Requirements: Please copy the records below exactly, from the line containing "Task: Open the UST+ spread header link" up to and including the line containing "This screenshot has height=1024, width=1024.".

※ ※ ※

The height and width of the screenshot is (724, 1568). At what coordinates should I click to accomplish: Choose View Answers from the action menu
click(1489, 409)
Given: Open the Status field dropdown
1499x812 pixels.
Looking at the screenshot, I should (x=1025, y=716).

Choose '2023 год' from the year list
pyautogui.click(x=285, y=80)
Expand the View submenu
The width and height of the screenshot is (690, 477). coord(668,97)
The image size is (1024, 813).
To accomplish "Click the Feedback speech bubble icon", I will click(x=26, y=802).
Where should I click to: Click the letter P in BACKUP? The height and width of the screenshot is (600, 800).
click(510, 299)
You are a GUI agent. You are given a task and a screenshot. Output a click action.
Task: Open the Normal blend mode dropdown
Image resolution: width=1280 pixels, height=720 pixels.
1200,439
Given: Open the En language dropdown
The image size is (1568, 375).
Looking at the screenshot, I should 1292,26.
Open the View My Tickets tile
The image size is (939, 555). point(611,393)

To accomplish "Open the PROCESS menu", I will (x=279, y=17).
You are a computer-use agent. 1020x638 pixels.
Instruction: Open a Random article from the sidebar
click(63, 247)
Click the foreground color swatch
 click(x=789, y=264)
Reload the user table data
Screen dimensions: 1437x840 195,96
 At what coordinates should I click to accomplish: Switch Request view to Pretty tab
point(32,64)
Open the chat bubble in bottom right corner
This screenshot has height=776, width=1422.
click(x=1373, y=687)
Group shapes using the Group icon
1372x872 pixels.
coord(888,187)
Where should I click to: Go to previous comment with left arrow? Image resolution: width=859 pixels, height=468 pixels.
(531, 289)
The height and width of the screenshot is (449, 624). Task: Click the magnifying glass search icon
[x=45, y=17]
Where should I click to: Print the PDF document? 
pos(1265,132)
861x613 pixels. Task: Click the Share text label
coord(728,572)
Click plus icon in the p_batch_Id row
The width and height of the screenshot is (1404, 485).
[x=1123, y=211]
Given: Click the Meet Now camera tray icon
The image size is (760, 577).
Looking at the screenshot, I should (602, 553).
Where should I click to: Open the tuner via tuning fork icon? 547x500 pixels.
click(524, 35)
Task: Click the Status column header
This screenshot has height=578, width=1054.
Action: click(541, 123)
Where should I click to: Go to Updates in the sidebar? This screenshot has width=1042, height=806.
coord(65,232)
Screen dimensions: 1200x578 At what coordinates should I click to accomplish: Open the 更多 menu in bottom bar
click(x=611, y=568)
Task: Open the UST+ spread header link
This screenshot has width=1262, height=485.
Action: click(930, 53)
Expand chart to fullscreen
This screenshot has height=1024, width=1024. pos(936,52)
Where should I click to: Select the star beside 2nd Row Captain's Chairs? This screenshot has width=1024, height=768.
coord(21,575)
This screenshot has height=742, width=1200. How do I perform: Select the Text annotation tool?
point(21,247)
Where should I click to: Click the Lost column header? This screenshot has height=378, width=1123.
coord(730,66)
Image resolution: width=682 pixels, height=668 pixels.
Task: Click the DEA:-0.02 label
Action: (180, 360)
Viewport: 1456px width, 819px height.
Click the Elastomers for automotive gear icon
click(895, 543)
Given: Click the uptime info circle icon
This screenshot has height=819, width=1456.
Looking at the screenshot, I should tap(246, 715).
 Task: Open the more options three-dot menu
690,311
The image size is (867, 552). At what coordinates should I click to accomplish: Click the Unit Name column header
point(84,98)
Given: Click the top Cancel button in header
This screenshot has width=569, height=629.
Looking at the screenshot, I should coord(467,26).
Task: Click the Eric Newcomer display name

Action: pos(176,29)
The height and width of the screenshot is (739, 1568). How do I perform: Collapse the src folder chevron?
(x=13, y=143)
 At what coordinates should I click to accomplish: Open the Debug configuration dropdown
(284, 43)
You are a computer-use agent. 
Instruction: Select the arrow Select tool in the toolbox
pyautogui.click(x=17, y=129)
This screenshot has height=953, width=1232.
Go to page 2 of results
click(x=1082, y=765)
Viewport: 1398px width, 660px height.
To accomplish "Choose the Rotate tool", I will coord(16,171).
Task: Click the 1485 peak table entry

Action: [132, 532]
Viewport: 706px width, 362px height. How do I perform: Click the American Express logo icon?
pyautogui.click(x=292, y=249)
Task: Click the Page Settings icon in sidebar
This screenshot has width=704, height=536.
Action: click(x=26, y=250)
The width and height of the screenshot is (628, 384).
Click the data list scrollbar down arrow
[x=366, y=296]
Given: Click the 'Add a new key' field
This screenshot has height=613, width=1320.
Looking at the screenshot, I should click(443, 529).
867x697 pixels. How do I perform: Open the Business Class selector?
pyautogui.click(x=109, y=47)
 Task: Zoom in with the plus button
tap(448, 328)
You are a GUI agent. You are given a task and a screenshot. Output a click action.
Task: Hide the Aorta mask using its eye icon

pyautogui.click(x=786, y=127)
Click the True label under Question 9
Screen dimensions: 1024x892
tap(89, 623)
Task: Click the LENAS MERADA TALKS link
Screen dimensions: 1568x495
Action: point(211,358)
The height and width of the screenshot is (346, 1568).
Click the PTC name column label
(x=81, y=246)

※ ※ ※

Solution:
Task: Open the UST+ spread header link
This screenshot has width=1262, height=485.
Action: click(930, 53)
Expand chart to fullscreen
This screenshot has height=1024, width=1024. pos(936,52)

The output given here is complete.